» **SELECTED TEXT**:

-- START --

The Yellow River has a length of 5464 km and a basin size of 752,000 km2. Lower Yellow River reaches, with a river length of 786 km and a downstream area of 23,000 km2, are located below Taohuayu. According to the natural form of the river and the change of river potential, the lower reaches of the Yellow River can be divided into wandering river section (Tiexie–Gaocun), transitional river section (Gaocun–Taochengpu) and curved river section (Taochengpu–Lijin), with the estuary section below Lijin. The division of the Yellow River is shown in Fig. 1a. The hydrological station in the initial downstream reach is the HYK hydrological station. Figure 1b shows the riverbed elevation at different distances within 10,000 m downstream from the HYK cross-section as the starting point, as measured data.

Fig. 1
figure 1

Overview of the study area.

The HYK hydrographic station is a crucial control and observation point along the Yellow River’s lower reaches. A total of 730,000 km2—roughly 97 percent of the Yellow River basin—makes up its control basin. Strong oscillations in this section’s main channel make the morphology and water–sand conditions very sensitive to changes in the water and sand entering the system from upstream. For the purpose of examining the development of the lower Yellow River channel, HYK Station’s examination of water and sand variation serves as both a prerequisite and a starting point. Additionally, the analysis of the rating curve at this section can aid in flood prediction and early warning for the downstream section of the river as well as the upstream reservoir to transfer water and sand. The water potential of this station also partially reflects the actual situation of water and sand entering the downstream.

-- END --

» **WRITTEN REQUEST A**: In the Yellow River text, which section of the lower reaches runs from Gaocun to Taochengpu?
» **WRITTEN REQUEST B**: Revise the Yellow River text from the words "The Yellow River has" through the words "as measured data.", putting "basin area" in place of "basin size".
Rely on nothing but the Yellow River text.

[Dataset entries]
-- START --

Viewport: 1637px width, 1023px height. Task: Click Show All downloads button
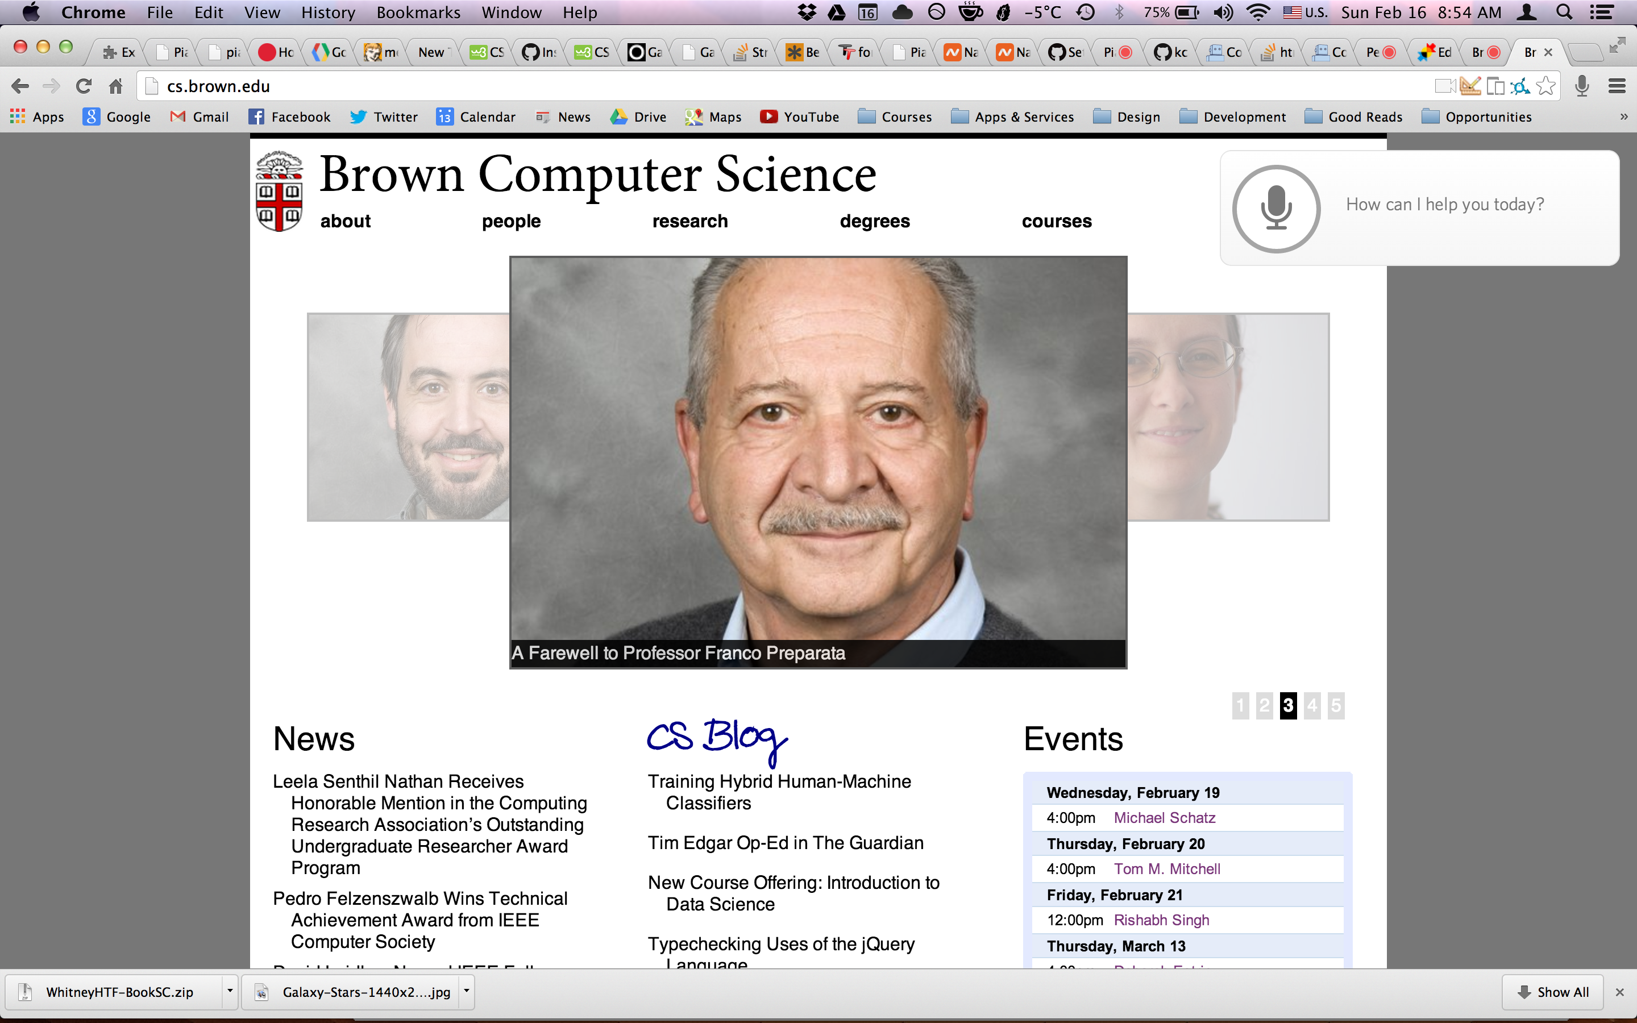[1553, 991]

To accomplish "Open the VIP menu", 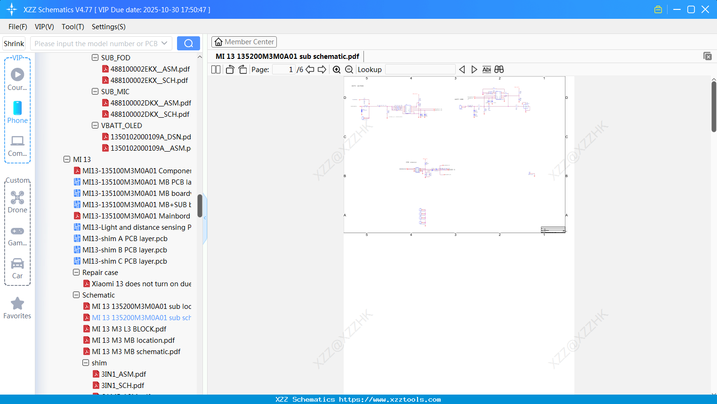I will (44, 27).
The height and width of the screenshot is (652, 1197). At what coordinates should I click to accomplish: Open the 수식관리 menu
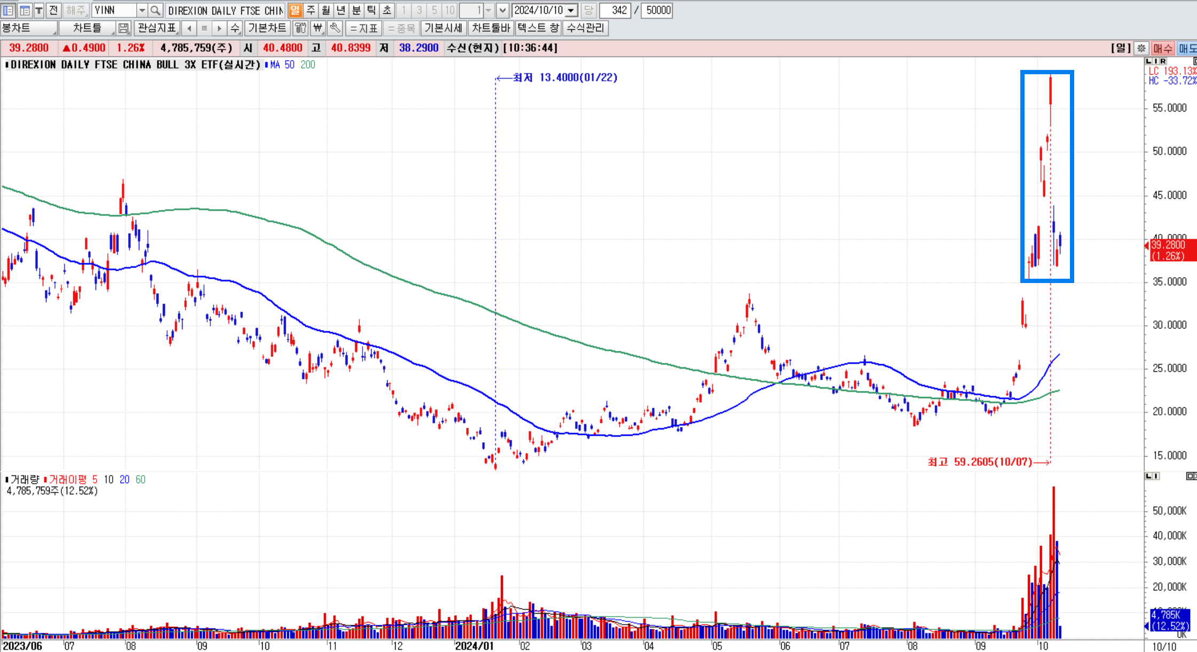click(585, 28)
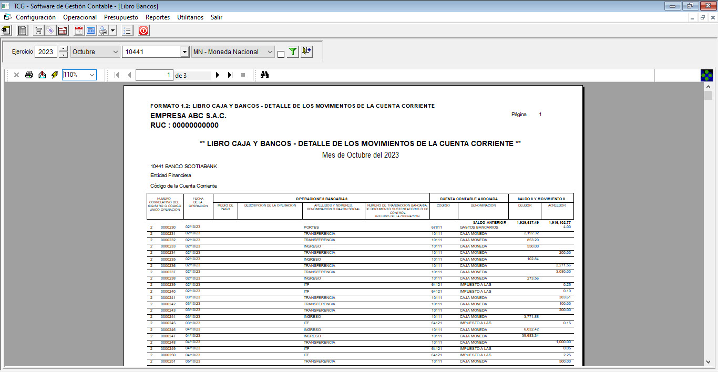Click the shopping cart toolbar icon

click(x=38, y=31)
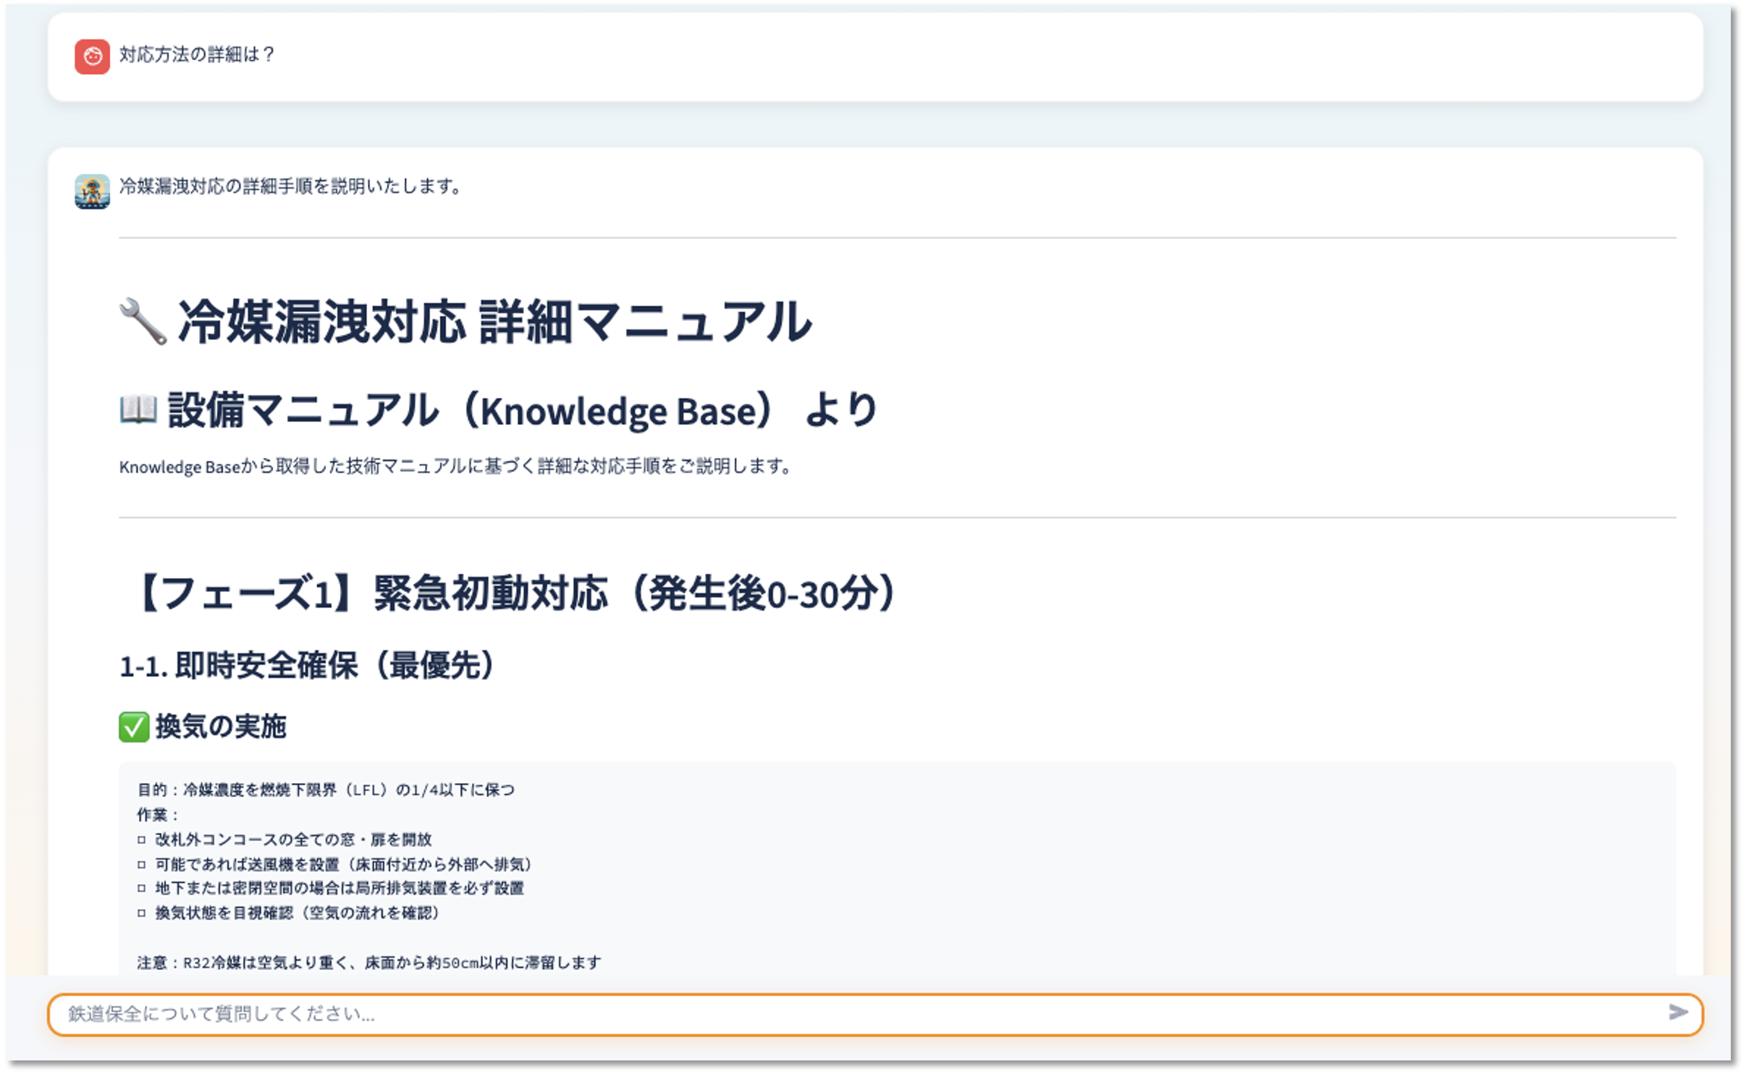This screenshot has height=1074, width=1745.
Task: Tick the 換気状態を目視確認 checkbox
Action: tap(141, 913)
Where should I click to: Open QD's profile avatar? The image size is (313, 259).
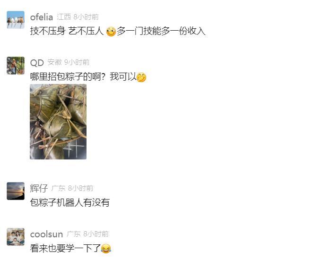[x=16, y=66]
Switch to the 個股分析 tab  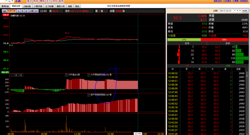click(x=61, y=6)
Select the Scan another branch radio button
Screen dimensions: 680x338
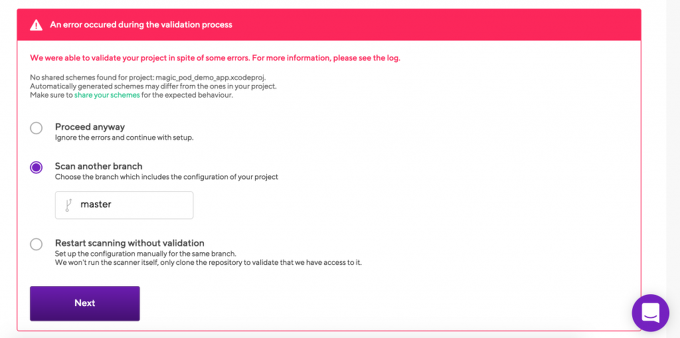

-- END --

» **FULL ANSWER A**: The transitional river section.

» **FULL ANSWER B**:
The Yellow River has a length of 5464 km and a basin area of 752,000 km2. Lower Yellow River reaches, with a river length of 786 km and a downstream area of 23,000 km2, are located below Taohuayu. According to the natural form of the river and the change of river potential, the lower reaches of the Yellow River can be divided into wandering river section (Tiexie–Gaocun), transitional river section (Gaocun–Taochengpu) and curved river section (Taochengpu–Lijin), with the estuary section below Lijin. The division of the Yellow River is shown in Fig. 1a. The hydrological station in the initial downstream reach is the HYK hydrological station. Figure 1b shows the riverbed elevation at different distances within 10,000 m downstream from the HYK cross-section as the starting point, as measured data.